BACKGROUND: Agonists of the peroxisome proliferator-activated receptor-gamma may help to regulate inflammation by modulating the production of inflammatory mediators and adhesion molecules. The purpose of this study was to determine the protective effects of rosiglitazone on renal injury in a sepsis model and to explore the mechanism. METHODS: In lipopolysaccharide (LPS)-induced mouse sepsis, we examined the effect of rosiglitazone on LPS-induced overproduction of inflammatory mediators, on the expression of adhesion molecules in renal tubular epithelial cells and on renal function. The mechanism of the protective effect was investigated in vitro using human renal tubular epithelial cells. RESULTS: Rosiglitazone significantly decreased serum tumour necrosis factor (TNF)-alpha and interleukin (IL)-1beta levels during sepsis. The levels of blood urea nitrogen and creatinine were significantly lower in mice pre-treated with rosiglitazone than that in LPS-treated mice. Rosiglitazone reduced the expression of intercellular adhesion molecule-1 (ICAM-1) and vascular cell adhesion molecule-1 (VCAM-1) in tubular epithelial cells and interstitium of LPS-treated mice. Pre-treatment with rosiglitazone reduced the infiltration of macrophages/monocytes in renal tissue.
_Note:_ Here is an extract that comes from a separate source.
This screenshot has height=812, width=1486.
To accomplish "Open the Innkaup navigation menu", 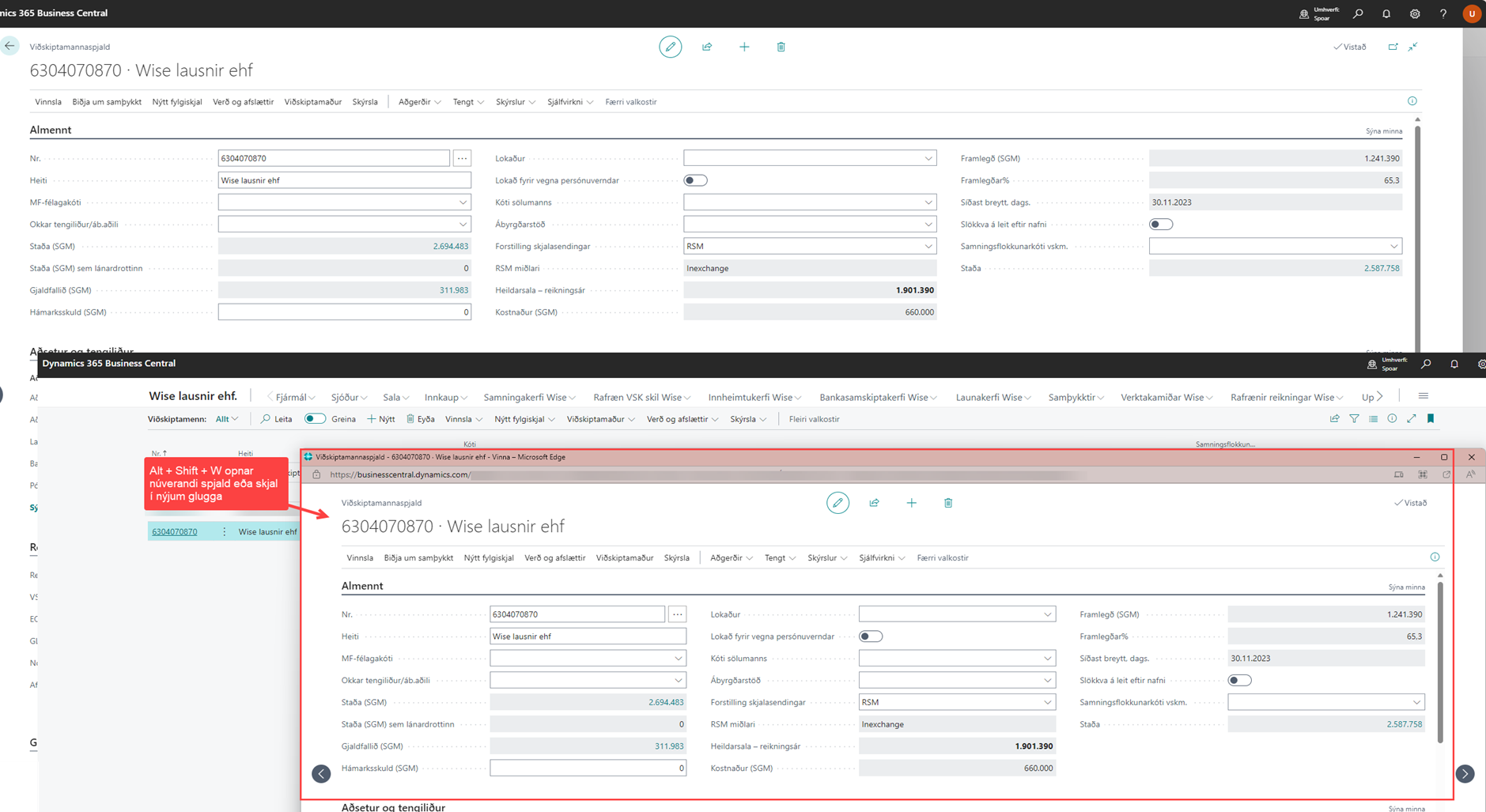I will point(445,398).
In cultured tubular epithelial cells, rosiglitazone significantly decreased the expression of ICAM-1 and VCAM-1 induced by TNF-alpha or IL-1beta, inhibited the degradation of inhibitor kappaBalpha (IkappaBalpha) and blocked the activation of the p65 subunit of nuclear factor (NF)-kappaB. CONCLUSIONS: These results indicate that pre-treatment with rosiglitazone attenuated the production of TNF-alpha and IL-1beta and reduced adhesion molecule expression in renal tubular epithelial cells of LPS-treated mice. Rosiglitazone has an anti-inflammatory effect in renal tubular epithelial cells through the inhibition of NF-kappaB activation.